Making music in the Shenandoah Valley

Virginia Business
January 2005

Who said craftsmanship was dead? At Taylor and Boody Organbuilders in Staunton, employees still build by hand every component of elaborate pipe organs. They make the keys, bellows and playing action, cast and hammer the metal used for the pipes, carve the wooden casework and test the final instrument for performance. “We follow very strictly this Old World approach,” explains co-owner John Boody. “Everything by hand, everything made in our own workshop. That’s what people want.”

Recent clients include Yale University, which contracted to build a pipe organ for its Marquand Chapel, and the Old Salem Moravian Community in Winston-Salem, N.C., which has relied on the company to restore several historic Tannenberg organs. Taylor and Boody’s work can also be seen in St. Margaret’s School in Tokyo; the Harvard Business School Chapel; the Oberlin Conservatory in Ohio; the Lee Chapel at Washington and Lee University; and The College of the Holy Cross in Worcester, Mass.
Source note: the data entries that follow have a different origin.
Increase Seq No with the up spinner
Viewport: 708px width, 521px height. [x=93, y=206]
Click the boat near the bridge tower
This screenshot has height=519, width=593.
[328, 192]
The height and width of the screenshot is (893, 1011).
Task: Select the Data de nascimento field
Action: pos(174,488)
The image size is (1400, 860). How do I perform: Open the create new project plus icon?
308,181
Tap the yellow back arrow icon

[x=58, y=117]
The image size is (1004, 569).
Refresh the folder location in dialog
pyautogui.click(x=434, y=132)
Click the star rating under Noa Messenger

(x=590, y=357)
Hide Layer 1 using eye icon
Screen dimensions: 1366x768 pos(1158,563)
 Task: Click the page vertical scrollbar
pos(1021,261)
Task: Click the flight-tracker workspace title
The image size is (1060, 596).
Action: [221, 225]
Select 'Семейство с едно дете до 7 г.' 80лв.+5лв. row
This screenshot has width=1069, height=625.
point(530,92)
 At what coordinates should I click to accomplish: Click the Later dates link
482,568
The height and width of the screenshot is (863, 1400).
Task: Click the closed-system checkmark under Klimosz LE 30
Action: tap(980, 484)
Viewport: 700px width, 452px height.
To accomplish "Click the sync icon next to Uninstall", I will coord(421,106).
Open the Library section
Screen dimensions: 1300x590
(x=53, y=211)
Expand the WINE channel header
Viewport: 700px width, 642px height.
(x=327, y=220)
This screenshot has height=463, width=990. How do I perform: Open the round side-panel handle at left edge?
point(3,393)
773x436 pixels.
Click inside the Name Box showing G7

Not surprisingly, Boody and co-owner George Taylor equate business performance with quality. The partners like to have a hand in all aspects of the business. As a result, they are content to produce just seven or eight organs each year.

For the first time since starting the business in the late 1970s, Taylor and Boody are expanding their facility, long housed in a former brick schoolhouse. The 5,000-square-foot addition will enable the company, which has gross revenues of nearly $1 million, to separate operations and move materials more efficiently.